3.2 Infoset requirements
*       Accessibility compliance information OK but what does it really mean? How are user agents expected to use it? Can we trust what the web publication says? What's the format? Is there free-form text?
*       Address / Canonical identifier: Can we have concrete examples? If there really is need for a canonical identifier that must map to a URL, it should just be a URL.
*       How does versioning work?
*       Privacy policies: Why a web publication would need a privacy policy and not a regular web page (web sites usually have privacy policies, not individual pages)? What if I copy a web publication, do I copy the privacy policy with it?
*       Either the title should be required or we should specify a "bad" fallback to the URL. We should avoid giving user agents flexibility to create a good experience out of bad data, as it then encourages tool authors to allow bad data to be created that may not work across different user-agents.
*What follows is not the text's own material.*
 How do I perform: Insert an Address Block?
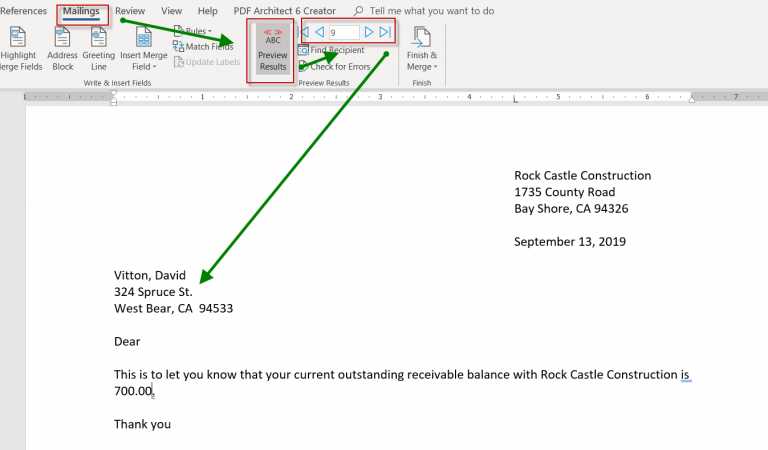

3.3.3. Canonical Identifier
*       We agree with the premise of Issue 58<https://github.com/w3c/wpub/issues/58>--this doesn't seem necessary and is handled by multiple other features of the web--e.g., HTTP redirects for one.

3.3.7 Dates...
*       What format?

3.4 Structural properties

3.4.1 Default Reading Order

  *   We need to simplify what we expect user agents to do and reduce the flexibility and complexity of web publications. From our perspective, everything required to render the web publication should be included in a manifest. It should be the role of tools to be able to extract data from HTML, not reading systems.

3.4.2  Resource list

  *   If taking the web publication offline...Any resource in the default reading order must also be included in the resource list. User agents should ignore the resources not listed in the resource list.
  *   Issue 59: Our preference is 3rd proposal from Matt: Requiring the publisher duplicate the resources across lists in the manifest. Again, keep the user-agents simple and consistent which means specifying independent lists if they serve different purposes.

3.4.3 Table of Contents

  *   Same as above. Why enforce a specific subset of HTML? Let tools do that and separate the concepts of inline human-readable and formatted table of contents and the user-agent-readable table of contents.